*Directive:*
Give the entries as a numbered list, starting at the line containing "Insert a text box (文本框)" and ending at the line containing "Screen dimensions: 659x355 [x=130, y=338]", with blank lines omitted.

— Start of Working data —

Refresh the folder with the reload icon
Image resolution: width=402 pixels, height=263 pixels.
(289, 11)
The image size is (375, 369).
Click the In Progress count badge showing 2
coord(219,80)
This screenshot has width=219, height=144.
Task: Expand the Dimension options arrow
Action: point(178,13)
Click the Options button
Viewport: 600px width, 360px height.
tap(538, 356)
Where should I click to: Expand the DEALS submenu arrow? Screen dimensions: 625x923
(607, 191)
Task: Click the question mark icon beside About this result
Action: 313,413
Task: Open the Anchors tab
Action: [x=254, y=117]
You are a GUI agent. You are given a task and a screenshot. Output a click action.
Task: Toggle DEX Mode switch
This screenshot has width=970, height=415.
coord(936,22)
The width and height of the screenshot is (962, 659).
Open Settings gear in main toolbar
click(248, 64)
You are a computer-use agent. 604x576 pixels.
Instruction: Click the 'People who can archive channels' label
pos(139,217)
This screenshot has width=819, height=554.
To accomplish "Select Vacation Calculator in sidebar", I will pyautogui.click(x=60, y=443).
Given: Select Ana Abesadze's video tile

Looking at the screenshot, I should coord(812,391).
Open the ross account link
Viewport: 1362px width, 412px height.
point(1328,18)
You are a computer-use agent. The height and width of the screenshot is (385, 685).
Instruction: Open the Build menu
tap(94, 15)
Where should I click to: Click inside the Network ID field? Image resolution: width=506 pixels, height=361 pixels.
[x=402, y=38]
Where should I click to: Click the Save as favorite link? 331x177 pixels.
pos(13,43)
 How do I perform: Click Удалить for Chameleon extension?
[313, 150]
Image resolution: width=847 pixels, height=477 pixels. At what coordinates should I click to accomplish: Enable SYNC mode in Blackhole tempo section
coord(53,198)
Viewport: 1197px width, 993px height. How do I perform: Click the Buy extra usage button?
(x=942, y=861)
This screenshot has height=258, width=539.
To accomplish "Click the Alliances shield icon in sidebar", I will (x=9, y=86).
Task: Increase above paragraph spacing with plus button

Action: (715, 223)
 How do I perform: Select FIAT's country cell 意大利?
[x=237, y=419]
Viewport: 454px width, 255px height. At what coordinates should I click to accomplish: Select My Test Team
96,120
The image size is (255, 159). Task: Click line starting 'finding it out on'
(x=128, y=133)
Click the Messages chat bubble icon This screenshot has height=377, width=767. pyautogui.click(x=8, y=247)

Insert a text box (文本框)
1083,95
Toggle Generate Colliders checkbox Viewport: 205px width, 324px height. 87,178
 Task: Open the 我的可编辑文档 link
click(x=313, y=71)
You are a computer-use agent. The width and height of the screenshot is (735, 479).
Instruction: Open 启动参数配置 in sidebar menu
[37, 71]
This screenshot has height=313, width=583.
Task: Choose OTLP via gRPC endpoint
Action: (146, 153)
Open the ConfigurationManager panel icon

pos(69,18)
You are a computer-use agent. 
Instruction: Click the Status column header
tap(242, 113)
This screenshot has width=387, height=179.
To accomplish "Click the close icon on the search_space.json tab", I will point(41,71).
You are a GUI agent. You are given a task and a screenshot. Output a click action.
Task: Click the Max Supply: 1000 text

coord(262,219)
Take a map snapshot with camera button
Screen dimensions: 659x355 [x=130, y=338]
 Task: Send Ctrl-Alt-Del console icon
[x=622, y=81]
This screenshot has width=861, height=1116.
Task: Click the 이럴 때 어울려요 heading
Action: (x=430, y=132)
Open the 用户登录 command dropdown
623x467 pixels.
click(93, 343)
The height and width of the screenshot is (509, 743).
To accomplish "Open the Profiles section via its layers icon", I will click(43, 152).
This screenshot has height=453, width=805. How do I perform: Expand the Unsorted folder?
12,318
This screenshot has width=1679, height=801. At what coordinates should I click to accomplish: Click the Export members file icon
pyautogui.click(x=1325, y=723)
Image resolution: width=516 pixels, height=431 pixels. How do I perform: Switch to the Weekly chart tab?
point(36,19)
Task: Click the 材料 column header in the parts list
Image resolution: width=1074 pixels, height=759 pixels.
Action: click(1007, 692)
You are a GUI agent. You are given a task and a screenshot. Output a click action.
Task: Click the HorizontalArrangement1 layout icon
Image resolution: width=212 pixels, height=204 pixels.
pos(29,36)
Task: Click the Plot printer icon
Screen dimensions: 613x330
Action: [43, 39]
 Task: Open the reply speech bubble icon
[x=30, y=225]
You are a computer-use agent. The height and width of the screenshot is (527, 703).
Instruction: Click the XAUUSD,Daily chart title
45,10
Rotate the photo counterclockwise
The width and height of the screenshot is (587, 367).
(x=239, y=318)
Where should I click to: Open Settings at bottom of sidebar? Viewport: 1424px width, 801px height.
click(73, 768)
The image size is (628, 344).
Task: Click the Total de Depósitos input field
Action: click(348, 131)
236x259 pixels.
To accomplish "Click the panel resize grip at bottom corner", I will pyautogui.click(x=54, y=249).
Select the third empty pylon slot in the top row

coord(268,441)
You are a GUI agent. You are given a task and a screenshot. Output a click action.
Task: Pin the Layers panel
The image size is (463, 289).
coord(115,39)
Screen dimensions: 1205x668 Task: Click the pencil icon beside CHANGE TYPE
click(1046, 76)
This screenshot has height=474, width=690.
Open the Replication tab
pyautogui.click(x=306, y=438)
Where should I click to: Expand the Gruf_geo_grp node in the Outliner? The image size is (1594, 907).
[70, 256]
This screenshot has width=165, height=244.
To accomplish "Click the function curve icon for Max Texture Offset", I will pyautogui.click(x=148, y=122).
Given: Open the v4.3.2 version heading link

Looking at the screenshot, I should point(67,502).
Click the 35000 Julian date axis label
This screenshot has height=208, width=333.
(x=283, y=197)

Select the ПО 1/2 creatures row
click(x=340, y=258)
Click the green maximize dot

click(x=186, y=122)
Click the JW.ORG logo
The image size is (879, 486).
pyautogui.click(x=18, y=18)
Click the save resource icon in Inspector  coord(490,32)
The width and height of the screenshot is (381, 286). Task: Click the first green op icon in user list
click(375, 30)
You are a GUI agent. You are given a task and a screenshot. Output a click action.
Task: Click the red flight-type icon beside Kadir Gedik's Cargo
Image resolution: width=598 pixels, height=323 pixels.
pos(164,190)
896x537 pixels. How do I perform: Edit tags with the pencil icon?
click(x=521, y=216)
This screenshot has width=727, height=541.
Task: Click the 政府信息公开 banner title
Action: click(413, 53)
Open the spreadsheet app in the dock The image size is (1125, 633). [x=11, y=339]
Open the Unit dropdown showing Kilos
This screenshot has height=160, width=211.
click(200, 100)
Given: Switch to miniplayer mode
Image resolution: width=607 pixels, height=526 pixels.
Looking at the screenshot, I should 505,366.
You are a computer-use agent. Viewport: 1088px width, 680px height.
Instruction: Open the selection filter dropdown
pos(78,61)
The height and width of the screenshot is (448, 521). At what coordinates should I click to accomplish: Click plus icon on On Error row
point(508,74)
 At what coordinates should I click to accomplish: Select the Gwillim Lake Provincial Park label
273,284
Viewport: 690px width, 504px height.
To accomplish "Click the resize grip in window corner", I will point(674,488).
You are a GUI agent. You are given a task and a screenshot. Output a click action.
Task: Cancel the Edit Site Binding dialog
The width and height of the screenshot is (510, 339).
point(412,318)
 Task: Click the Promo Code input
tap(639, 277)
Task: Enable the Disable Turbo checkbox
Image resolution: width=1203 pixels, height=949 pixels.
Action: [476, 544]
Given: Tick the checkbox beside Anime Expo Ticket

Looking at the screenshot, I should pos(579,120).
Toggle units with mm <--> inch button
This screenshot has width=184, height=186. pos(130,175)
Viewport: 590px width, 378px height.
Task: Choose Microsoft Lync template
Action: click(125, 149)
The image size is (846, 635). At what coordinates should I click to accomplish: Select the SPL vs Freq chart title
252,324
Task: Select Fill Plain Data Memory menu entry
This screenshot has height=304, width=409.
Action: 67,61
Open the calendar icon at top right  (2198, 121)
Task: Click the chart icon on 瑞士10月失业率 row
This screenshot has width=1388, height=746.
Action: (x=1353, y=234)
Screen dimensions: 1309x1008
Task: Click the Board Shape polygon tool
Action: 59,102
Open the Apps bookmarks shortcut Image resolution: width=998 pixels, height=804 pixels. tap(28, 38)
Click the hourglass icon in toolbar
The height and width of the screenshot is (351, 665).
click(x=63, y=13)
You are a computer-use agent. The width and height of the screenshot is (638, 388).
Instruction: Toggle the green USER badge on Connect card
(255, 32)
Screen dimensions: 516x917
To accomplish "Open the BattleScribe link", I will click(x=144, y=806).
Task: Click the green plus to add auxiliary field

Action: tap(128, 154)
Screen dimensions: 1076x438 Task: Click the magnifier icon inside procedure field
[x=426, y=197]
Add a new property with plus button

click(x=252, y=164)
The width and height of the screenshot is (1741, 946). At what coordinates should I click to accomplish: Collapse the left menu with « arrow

— End of Working data —

*Problem solution:*
1. Insert a text box (文本框)
2. 1083,95
3. Toggle Generate Colliders checkbox Viewport: 205px width, 324px height. 87,178
4.  Task: Open the 我的可编辑文档 link
5. click(x=313, y=71)
6. You are a computer-use agent. The width and height of the screenshot is (735, 479).
7. Instruction: Open 启动参数配置 in sidebar menu
8. [37, 71]
9. This screenshot has height=313, width=583.
10. Task: Choose OTLP via gRPC endpoint
11. Action: (146, 153)
12. Open the ConfigurationManager panel icon
13. pos(69,18)
14. You are a computer-use agent. 
15. Instruction: Click the Status column header
16. tap(242, 113)
17. This screenshot has width=387, height=179.
18. To accomplish "Click the close icon on the search_space.json tab", I will point(41,71).
19. You are a GUI agent. You are given a task and a screenshot. Output a click action.
20. Task: Click the Max Supply: 1000 text
21. coord(262,219)
22. Take a map snapshot with camera button
23. Screen dimensions: 659x355 [x=130, y=338]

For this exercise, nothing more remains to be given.